Susan Sontag - An Argument About Beauty (2005)
This week I’ve been reading Susan Sontag’s 2005 essay “An Argument About Beauty.” What struck me is how conflicted we are about beauty. On one hand, we crave it, surround ourselves with it, and let it shape what we find meaningful. On the other, beauty is often treated as shallow, suspect, or even dangerous. As Sontag puts it, “Beauty has never been democratic. It is always a privilege.” That reminder makes me think about how access to beauty: who gets to embody it, who gets to produce it, has always been tied up with power. It’s also got me thinking about pursuing passion being the realm of the privileged, and also how beauty in architecture and public spaces is typically the realm of the wealthy. These displays of power dynamics are perhaps the most obvious, but nonetheless illustrate the point of the essay well.

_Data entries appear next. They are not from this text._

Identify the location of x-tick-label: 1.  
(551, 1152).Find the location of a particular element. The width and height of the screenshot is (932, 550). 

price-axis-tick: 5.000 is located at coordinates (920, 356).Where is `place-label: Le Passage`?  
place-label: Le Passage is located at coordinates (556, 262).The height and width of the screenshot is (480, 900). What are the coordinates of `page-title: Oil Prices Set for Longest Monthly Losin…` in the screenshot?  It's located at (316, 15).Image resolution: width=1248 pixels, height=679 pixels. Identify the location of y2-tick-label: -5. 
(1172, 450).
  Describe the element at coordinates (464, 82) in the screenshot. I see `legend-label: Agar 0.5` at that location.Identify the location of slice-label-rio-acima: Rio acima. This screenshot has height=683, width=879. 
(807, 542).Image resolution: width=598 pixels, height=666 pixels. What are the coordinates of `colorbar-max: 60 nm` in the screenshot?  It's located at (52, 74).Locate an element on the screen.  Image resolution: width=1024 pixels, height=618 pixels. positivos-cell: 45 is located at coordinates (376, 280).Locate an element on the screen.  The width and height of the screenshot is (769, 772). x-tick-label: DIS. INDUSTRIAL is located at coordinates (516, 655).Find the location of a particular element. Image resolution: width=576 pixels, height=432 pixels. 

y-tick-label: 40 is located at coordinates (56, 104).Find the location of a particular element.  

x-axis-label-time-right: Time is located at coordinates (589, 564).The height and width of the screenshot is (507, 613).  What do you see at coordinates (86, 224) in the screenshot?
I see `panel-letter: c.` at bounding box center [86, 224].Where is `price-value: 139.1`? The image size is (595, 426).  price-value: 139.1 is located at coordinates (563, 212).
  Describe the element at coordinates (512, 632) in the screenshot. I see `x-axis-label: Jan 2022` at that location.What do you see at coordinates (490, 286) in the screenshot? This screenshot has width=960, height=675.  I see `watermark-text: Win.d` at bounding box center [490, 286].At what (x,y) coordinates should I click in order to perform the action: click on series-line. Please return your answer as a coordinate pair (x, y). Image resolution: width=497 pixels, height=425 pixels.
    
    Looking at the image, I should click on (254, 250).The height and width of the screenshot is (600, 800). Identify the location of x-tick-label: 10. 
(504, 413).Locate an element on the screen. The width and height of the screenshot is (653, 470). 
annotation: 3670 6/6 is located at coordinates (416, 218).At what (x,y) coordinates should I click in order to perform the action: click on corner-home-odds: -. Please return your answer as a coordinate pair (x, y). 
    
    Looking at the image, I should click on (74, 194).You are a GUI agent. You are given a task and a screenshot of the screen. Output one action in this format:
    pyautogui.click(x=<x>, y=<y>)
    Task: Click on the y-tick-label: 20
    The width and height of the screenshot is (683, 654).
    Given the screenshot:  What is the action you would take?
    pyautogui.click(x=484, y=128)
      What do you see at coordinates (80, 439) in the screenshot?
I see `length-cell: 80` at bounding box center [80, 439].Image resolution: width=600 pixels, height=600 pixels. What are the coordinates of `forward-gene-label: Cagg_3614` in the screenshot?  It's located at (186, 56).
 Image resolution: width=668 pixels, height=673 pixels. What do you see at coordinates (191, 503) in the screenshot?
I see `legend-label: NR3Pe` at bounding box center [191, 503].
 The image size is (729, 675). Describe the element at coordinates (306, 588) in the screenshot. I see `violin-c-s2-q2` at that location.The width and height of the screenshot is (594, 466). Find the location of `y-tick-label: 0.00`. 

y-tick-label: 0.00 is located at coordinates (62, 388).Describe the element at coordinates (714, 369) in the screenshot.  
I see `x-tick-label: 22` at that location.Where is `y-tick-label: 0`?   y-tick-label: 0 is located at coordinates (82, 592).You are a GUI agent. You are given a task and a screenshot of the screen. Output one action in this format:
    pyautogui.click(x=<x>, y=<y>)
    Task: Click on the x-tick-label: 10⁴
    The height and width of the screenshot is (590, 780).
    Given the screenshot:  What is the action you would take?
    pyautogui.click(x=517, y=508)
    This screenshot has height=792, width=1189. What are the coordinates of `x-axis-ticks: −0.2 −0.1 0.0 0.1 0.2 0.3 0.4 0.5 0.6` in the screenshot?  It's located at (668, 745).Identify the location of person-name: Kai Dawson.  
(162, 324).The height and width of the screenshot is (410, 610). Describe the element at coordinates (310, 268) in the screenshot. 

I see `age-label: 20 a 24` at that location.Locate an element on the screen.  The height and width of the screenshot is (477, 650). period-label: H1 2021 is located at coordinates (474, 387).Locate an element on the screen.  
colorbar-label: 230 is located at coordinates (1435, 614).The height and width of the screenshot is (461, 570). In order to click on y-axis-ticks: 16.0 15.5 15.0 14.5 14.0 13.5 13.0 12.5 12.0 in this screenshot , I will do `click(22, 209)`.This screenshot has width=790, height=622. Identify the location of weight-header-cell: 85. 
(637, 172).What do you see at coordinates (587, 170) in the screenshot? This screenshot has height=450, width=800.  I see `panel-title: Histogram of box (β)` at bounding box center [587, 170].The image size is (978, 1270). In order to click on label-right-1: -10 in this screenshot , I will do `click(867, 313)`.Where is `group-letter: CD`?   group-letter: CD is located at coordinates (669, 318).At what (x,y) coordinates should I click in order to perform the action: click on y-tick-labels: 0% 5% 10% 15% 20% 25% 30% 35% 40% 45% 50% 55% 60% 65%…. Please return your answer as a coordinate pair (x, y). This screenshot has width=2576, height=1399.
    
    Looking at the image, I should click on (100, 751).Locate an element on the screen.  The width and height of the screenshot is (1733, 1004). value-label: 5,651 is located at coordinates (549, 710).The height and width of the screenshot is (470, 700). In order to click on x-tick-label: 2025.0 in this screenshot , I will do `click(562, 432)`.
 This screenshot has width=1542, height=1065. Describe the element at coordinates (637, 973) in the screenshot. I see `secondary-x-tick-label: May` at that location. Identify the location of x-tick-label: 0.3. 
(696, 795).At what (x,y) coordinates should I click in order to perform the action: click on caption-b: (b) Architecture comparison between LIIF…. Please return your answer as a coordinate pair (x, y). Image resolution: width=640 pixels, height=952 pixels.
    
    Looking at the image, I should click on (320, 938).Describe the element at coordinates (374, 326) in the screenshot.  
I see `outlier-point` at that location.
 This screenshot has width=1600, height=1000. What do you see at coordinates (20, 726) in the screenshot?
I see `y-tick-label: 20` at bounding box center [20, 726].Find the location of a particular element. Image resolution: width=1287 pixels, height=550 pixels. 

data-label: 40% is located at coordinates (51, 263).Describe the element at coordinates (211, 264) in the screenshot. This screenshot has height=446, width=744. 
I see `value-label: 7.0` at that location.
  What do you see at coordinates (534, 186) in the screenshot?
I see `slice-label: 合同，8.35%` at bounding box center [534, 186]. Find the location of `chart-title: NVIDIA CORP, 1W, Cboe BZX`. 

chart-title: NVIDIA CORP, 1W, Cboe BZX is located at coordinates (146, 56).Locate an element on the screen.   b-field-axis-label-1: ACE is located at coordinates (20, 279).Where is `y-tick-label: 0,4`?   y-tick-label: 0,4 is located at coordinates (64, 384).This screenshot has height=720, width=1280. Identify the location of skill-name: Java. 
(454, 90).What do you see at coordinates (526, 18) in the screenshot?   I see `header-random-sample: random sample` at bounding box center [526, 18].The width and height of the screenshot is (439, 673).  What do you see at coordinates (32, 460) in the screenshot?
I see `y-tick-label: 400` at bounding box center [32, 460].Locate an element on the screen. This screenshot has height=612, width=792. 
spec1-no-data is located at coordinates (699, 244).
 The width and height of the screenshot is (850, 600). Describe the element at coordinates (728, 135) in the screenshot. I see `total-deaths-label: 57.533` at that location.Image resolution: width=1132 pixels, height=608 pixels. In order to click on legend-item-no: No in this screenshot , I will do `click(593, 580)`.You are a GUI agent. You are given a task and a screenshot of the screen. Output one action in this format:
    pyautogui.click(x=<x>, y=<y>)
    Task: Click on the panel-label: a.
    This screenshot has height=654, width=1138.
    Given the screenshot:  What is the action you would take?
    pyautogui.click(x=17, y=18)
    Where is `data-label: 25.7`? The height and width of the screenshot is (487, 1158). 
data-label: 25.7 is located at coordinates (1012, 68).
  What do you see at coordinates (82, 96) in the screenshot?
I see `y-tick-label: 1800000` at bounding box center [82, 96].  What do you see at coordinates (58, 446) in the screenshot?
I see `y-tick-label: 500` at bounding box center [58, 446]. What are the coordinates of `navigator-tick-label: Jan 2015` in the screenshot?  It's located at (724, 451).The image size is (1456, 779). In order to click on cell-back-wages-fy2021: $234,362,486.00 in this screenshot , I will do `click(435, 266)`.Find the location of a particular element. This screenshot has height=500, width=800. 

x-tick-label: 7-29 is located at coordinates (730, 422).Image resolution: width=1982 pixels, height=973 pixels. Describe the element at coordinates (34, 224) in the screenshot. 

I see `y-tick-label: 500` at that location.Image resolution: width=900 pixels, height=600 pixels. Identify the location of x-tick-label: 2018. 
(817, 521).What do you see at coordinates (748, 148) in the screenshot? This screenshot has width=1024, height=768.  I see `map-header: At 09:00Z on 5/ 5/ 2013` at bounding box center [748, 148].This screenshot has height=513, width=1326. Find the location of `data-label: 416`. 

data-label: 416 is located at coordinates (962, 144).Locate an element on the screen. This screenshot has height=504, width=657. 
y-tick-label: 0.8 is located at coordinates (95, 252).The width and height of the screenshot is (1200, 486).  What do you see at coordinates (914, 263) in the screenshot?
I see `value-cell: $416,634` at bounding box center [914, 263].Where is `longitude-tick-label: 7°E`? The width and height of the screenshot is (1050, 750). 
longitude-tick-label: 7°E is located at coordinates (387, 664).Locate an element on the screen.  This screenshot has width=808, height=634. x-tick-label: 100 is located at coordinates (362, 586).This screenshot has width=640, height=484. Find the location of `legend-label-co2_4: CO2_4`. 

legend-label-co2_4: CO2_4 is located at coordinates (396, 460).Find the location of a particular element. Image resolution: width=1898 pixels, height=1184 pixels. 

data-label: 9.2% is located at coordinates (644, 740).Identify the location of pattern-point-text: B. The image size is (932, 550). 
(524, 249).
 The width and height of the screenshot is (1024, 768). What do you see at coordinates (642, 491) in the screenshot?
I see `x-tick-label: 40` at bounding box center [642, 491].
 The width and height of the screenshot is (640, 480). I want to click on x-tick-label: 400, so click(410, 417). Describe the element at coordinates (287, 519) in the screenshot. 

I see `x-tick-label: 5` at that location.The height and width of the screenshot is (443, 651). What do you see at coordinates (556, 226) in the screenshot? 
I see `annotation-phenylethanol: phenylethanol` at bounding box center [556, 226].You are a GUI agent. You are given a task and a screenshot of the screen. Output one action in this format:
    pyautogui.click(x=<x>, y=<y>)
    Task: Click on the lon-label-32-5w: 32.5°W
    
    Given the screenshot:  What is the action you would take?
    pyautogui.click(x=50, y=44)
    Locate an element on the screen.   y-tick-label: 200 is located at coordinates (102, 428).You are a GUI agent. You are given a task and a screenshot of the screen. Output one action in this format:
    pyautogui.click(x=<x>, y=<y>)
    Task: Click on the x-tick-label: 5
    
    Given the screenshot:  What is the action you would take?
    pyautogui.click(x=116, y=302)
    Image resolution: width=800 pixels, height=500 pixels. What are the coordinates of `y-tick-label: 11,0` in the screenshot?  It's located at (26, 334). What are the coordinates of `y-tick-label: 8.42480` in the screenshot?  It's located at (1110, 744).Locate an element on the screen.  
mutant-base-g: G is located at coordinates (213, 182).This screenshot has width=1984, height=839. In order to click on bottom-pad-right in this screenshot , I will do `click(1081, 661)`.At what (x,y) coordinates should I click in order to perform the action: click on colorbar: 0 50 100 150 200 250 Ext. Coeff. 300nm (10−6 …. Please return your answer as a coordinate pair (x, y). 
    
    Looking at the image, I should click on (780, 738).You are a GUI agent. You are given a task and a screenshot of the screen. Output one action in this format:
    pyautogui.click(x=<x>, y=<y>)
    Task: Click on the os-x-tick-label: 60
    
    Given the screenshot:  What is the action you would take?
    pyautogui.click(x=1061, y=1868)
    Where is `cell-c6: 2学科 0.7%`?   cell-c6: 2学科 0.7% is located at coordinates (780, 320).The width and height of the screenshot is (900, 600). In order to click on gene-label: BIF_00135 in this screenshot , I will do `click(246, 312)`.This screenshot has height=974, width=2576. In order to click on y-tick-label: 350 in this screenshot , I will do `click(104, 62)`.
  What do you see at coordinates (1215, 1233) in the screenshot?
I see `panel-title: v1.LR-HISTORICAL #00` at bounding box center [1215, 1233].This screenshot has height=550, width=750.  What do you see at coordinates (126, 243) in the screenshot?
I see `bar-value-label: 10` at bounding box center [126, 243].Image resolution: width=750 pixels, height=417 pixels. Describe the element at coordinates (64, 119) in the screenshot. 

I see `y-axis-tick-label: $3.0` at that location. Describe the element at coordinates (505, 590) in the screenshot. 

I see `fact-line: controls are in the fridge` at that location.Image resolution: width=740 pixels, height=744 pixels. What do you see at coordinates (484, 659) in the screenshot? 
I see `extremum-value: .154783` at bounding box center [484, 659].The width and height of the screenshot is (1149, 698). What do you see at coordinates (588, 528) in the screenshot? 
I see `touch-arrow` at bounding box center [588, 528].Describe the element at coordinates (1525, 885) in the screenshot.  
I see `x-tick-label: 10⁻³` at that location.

Sontag also writes that “beauty defines itself as the antithesis of the ugly,” which makes me think about how rigid those categories can be, and how art has the potential to blur or collapse them. This feels really relevant to my own practice. I’m drawn to things people might dismiss as “pretty” or “girly.” I’ve always felt that pull, but I’ve also felt the cultural baggage that comes with it, like beauty somehow makes the work less serious, and it’s been a hugely limiting belief in my time at RMIT so far. Reading Sontag makes me see that suspicion of beauty as part of a long history, not just my personal hang-up.
What I take from the essay is a reminder that beauty isn’t neutral, but neither is it frivolous. It shapes how we see the world and each other. In my practice, I want to embrace that double edge and to use beauty deliberately, knowing it can seduce and unsettle at the same time.